**Excerpt to read**
During the course of the last financial year, soba funds assisted over 900 children and young people to take part in Outward Bound courses. Thanks to soba's President’s Company, this summer forty 17 year-olds from disadvantaged backgrounds are fully funded to go on Outward Bound’s three week Classic Course – the Rolls Royce  of outdoor adventure courses, offering a truly life-changing set of experiences in the great outdoors of Scotland, Wales or the English Lake District.


To make this kind of thing possible, the Scottish Outward Bound Association needs to raise in excess of £100,000 each year. soba is a relatively small independent charity that punches well above its weight. This is possible because it is organised and run by a working committee of volunteers drawn from across the spectrum of Scottish business and professional life. The committee includes a couple of former head teachers, the former head of the RAF Test Pilot School, a leading Glasgow lawyer, the managing partner of a national firm of accountants, at least four company directors and a prominent educational trainer. Lord Gill, the Lord Justice Clerk, is the soba president and David Hustwayte its chairman. Because the work is done by volunteers, more than 95% of all the funds raised can be spent in supporting young people to achieve.

**Collected data**
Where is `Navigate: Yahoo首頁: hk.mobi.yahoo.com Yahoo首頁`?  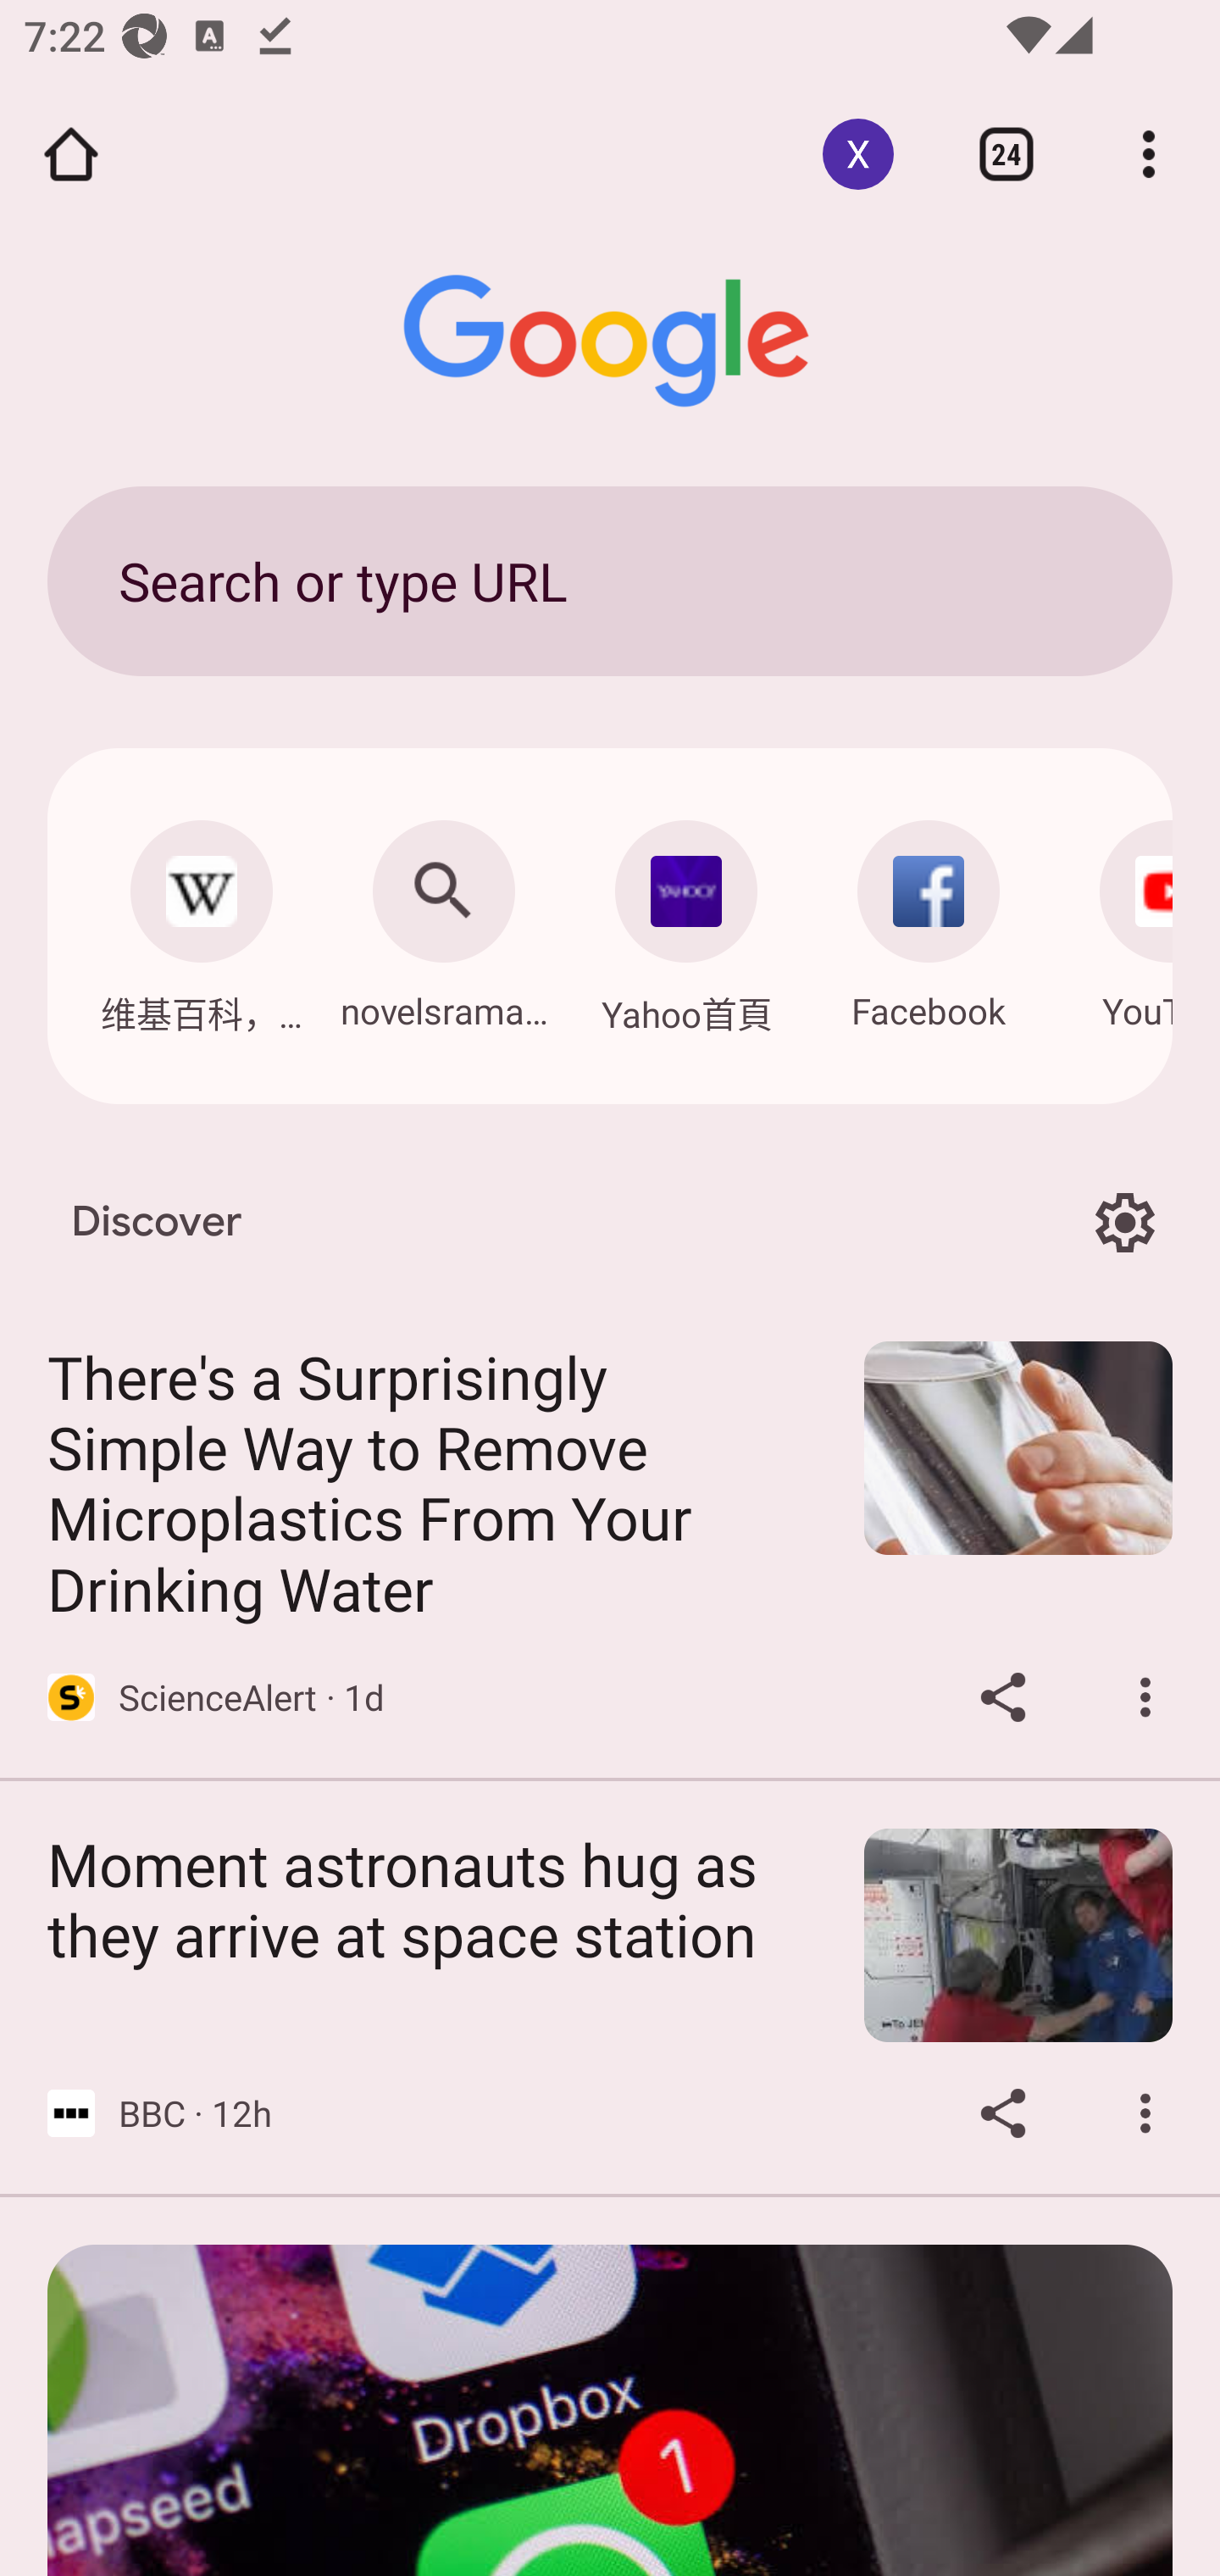
Navigate: Yahoo首頁: hk.mobi.yahoo.com Yahoo首頁 is located at coordinates (686, 919).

**Complete the following**
- a) Answer these questions from the soba passage:
(i) How many children and young people did soba funds assist during the last financial year?
(ii) How much does the Scottish Outward Bound Association need to raise each year?
(iii) Who is the soba chairman?
- b) Print the soba passage from "During the course" up to and including "English Lake District.".
The material above bears no relation to the soba passage.

**Answers given**
- a)
(i) Over 900
(ii) In excess of £100,000
(iii) David Hustwayte

- b)
During the course of the last financial year, soba funds assisted over 900 children and young people to take part in Outward Bound courses. Thanks to soba's President’s Company, this summer forty 17 year-olds from disadvantaged backgrounds are fully funded to go on Outward Bound’s three week Classic Course – the Rolls Royce  of outdoor adventure courses, offering a truly life-changing set of experiences in the great outdoors of Scotland, Wales or the English Lake District.